The concept of sticking our compiled code into containers is becoming quite popular at the moment, and for very good reason. If you develop for the cloud, and don't use containers or similar technology now, then you should really take a look at whats involved. The huge benefits of using containerized infrastructure/deployment are being pushed by the cloud vendors, and also increasingly being recognized by mainstream enterprise as an all round good egg and something worth investing time and resources into embracing. Containers and 'server-less computing' are two technologies that most developers are going to have to embrace in the next short few years.
This article progresses the others in my DevOps/Infrastructure focused series, where we are looking at building a cloud agnostic, clustered virtual machine solution based on container based services. In the first article in this series, we looked at 'Terraform', what it is, and how to use it. The second article dug a bit deeper into that very useful piece of Infrastructure technology. The third one went through approaches for provisioning virtual machines with Terraform once they have been deployed. Since we have our Virtual Machines set up, the next thing we are going to look at is using this thing called Kubernetes to manage our code containers. If you are a pure Windows person, I would urge you to dip your toes into the Linux world - its fascinating and has the full backing of Microsoft.

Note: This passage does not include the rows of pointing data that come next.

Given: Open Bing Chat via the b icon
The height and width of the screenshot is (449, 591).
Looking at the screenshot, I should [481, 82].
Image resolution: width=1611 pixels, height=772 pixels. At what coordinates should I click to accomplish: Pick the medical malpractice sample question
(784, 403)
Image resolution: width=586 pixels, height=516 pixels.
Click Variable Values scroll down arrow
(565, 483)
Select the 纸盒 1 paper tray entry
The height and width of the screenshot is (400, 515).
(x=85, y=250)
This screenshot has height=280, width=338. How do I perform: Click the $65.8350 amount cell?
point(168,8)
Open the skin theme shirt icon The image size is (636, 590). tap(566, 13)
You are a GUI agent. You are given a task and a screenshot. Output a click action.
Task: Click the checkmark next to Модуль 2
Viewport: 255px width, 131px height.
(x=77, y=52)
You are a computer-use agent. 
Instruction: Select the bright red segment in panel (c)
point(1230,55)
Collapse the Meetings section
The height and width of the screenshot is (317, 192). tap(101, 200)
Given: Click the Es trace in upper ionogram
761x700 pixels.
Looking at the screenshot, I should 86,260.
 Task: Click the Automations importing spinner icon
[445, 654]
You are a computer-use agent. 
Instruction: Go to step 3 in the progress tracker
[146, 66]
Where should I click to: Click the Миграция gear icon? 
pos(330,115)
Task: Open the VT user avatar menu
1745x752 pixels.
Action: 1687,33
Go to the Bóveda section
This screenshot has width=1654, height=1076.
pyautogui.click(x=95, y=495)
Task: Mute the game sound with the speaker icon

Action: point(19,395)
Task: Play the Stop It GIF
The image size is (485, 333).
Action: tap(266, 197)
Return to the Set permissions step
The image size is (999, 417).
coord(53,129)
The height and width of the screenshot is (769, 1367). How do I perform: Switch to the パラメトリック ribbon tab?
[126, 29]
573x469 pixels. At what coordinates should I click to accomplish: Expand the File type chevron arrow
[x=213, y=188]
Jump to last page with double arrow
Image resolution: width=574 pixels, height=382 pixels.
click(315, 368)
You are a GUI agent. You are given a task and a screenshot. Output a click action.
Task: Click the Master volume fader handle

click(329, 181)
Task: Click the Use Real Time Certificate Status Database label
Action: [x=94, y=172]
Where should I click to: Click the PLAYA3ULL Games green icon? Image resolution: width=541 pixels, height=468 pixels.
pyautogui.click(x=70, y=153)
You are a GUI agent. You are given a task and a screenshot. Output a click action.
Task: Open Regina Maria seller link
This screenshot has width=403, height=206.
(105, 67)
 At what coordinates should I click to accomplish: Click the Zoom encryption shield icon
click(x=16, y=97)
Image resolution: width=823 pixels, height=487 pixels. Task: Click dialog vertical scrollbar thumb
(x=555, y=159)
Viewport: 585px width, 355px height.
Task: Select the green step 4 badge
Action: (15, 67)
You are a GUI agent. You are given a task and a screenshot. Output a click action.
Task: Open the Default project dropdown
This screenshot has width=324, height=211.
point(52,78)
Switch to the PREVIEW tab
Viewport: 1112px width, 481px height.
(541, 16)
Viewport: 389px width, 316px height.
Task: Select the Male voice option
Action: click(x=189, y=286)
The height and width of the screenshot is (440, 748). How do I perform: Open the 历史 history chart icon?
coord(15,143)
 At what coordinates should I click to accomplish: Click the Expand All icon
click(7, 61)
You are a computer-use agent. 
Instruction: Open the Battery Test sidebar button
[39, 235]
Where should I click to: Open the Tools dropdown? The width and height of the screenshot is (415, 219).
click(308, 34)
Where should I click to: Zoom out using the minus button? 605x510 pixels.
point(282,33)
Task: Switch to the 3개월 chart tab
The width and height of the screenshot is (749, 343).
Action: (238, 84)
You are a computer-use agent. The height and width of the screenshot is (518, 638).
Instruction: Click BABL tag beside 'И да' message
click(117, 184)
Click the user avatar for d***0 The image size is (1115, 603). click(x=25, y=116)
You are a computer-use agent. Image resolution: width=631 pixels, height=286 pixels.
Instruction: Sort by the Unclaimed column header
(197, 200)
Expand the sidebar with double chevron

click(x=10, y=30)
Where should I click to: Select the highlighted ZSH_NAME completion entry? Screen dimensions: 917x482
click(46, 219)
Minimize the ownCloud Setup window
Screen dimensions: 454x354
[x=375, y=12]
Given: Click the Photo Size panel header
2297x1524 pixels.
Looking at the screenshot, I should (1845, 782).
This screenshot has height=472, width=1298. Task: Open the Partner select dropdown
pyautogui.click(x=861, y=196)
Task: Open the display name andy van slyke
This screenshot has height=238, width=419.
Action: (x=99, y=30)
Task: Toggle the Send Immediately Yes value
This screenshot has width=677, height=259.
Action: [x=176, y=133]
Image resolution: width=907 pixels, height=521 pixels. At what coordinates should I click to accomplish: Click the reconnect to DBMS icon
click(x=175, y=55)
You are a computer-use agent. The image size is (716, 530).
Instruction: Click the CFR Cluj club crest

For those folk, I have included deeper step by step instructions in the article, others can just skip those parts.
Containers are incredibly useful, but you can only fit so many on a machine before you have to worry about how to manage them all - this management of containers is known as orchestration. Arguably the most popular container system is the one provided by the Docker engine. While Docker has its own answer to orchestration, in 'Docker Swarm', the one that seems to be pulling ahead in the race is called 'Kubernetes'.
Kubernetes is a system that will manage the lifecycle of your containers no matter if they are distributed on clusters of five or five thousand virtual machines. The technology itself is based on Googles 'Borg system', which has been Googles internal system for managing clusters for many years. Just as Terraform aims to keep your 'desired state' of nodes up and running, in the same way Kubernetes will ensure that the containers you give it are safely distributed around the machine cluster and operating in a healthy manner.
I will delve into Kubernetes and Docker in further articles, for this article we are going to focus on setting up a cluster. If you are interested in the background to Kubernetes these two Google papers are well worth a read:
Large-scale cluster management at Google with Borg
Borg, Omega, and Kubernetes - Lessons learned from three container management systems over a decade
Microsoft are making a big bet and very large investment in the Kubernetes world. As developers, we now have the ability to package directly to a container from within Visual Studio, and they have recently brought out some amazing tooling for it on Azure with Azure container service, as well as employing some of the worlds best Kubernetes engineers. In my experience, when Redmond go full force behind something like this, its time to sit up and take notice!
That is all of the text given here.